▸ **Provided data**
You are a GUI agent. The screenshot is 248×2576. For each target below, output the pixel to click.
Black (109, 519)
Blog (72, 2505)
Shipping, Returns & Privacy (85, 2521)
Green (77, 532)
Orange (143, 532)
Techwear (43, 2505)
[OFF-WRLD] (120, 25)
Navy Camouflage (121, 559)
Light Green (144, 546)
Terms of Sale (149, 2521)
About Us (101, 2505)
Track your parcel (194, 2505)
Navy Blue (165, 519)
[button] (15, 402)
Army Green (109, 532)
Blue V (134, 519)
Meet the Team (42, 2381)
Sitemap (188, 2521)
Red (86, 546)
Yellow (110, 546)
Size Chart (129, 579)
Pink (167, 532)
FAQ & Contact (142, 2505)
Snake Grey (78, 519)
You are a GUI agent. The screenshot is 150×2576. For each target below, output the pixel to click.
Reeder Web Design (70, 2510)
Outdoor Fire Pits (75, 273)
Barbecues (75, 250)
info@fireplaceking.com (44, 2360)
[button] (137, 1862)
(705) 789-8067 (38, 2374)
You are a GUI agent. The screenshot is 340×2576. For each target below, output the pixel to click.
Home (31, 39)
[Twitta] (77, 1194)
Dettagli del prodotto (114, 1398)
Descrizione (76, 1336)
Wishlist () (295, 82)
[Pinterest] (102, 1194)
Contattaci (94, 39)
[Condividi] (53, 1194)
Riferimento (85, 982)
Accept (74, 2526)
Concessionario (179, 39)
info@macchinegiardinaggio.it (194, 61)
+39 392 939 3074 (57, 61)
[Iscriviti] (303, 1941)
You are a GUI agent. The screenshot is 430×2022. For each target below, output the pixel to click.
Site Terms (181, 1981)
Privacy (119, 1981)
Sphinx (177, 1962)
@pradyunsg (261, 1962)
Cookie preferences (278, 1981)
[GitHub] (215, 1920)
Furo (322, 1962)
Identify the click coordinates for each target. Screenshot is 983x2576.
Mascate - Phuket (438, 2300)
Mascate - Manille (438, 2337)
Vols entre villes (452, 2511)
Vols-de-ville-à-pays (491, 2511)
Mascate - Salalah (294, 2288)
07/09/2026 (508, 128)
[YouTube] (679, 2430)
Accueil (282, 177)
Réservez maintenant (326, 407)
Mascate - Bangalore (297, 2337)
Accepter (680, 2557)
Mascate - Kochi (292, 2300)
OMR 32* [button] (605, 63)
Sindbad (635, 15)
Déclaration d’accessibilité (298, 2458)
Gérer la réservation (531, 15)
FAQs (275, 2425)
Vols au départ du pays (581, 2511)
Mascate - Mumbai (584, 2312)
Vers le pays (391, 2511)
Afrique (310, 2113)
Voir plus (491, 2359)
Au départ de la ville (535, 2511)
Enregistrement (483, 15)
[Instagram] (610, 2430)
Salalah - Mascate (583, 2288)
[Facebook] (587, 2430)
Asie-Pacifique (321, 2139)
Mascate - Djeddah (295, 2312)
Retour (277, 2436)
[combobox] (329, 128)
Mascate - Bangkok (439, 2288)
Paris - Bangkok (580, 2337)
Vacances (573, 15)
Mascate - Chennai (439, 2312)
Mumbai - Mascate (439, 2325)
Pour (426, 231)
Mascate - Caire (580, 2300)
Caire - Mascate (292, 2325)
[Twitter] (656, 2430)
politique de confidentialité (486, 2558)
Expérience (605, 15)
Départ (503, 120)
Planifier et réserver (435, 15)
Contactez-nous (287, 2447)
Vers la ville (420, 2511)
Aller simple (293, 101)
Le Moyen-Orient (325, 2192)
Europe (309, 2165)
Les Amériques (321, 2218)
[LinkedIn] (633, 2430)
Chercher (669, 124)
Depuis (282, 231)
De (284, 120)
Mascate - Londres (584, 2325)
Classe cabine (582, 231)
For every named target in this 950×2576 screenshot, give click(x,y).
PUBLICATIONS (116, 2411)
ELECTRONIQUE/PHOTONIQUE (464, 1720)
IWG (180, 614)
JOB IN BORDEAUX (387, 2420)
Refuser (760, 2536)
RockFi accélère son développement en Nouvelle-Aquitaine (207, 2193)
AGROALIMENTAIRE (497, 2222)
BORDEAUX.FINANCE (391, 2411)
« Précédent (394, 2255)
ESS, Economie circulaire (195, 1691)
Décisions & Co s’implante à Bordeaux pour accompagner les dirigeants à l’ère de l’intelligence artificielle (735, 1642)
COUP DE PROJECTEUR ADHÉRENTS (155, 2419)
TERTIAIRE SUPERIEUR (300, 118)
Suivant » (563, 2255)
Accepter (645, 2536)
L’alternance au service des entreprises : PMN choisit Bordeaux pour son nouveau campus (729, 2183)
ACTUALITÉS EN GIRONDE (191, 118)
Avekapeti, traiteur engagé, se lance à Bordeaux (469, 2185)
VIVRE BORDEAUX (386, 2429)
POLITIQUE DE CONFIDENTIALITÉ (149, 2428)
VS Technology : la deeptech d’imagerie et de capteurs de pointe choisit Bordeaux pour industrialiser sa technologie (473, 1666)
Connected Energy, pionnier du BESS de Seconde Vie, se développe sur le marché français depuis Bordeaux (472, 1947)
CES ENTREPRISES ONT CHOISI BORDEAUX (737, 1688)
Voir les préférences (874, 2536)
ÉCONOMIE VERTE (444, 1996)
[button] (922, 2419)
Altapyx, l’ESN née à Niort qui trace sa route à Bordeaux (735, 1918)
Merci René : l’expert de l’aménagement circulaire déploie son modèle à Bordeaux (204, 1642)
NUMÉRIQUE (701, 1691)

▸ **Exercise prompt**
Make a tally of the lines in this data that include the string "below", and answer with that tally alone.

▸ **Response for this exercise**
4